# Reading text:
━━━━━━

Civic Engagement Doesn’t End After an Election

Civic Engagement Doesn’t End After an Election
November 11, 2020 Pearl Insurance
Civic Engagement Doesn’t End After an Election

Civic Engagement Doesn’t End After an Election

Congratulations! You made it through another controversial political cycle. But the problems facing America—and the world at large—won’t ever be solved in a single election.

2020 has been a historic year for a multitude of reasons—most of them unpleasant. Being surrounded by so much tragedy can make us feel powerless, but we have a choice amidst all the trouble: either let our inner pain consume us or channel our hurt into changing things for the better.

Here are a few ways you can take back your sense of control by making a positive difference when the world needs it most.

Stretch Your Donation Dollars Further

Donating to causes or charities you believe in is one of the best ways to make a tangible difference—especially if you’re still quarantining and can’t do volunteer work in person.

But before you send any money, make sure you look for any and all opportunities to have your donations matched. This could be through your employer, a national fundraising drive, Twitch streamers, or even friends and acquaintances offering their own matches via social media.

━━━━━━

# Supplied material:
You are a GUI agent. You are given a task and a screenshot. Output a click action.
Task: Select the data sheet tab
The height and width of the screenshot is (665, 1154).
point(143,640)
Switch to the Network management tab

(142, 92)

━━━━━━

# Exercises to complete:
**a.** In the post on civic engagement after an election, what possible sources of donation matches does it list?
**b.** Continue the post on civic engagement after an election from the point where it stops.

# Responses to the exercise:
**a.** Your employer, a national fundraising drive, Twitch streamers, or friends and acquaintances offering their own matches via social media.

**b.**
Also make sure the charity you’re supporting wisely uses its donations. Sites like Charity Navigator and GuideStar can help you choose a nonprofit that will maximize the use of your contributions.

Support Mental Health for Yourself and Others

Taking care of those around you is critical during moments of turmoil. But before you can properly take care of others, you must first take care of yourself.

There are plenty of online mental health services available to get the help you need from the comfort of your own home. Also consider checking into meditation; over time, it can greatly boost the control you have over your emotions.

Once your own mental well-being is in a (relatively) good place, start reaching out to others who need help too. Asking about someone’s life and empathetically listening to their problems can make a much bigger impact than you realize.

Make Local the Focal

Trying to process the global scale of humanity’s issues naturally feels overwhelming. That’s why it’s important to recognize your biggest influence is over your own community.

Reach out to professional groups, nearby universities, and local organizers to find ways to contribute to a cause you’re passionate about. This can include things like peacefully protesting, running errands for neighbors who are at higher risk of COVID-19 complications, donating necessities like food or clothes to people who are now out of work, and many other activities.

Participate in the Process

It has been another contentious election year. But even though we all need a nice mental break from politics, the next midterm election is only 24 short months away. And while national races get most of the attention, the politicians who typically have the most control over your life are the ones running for local positions.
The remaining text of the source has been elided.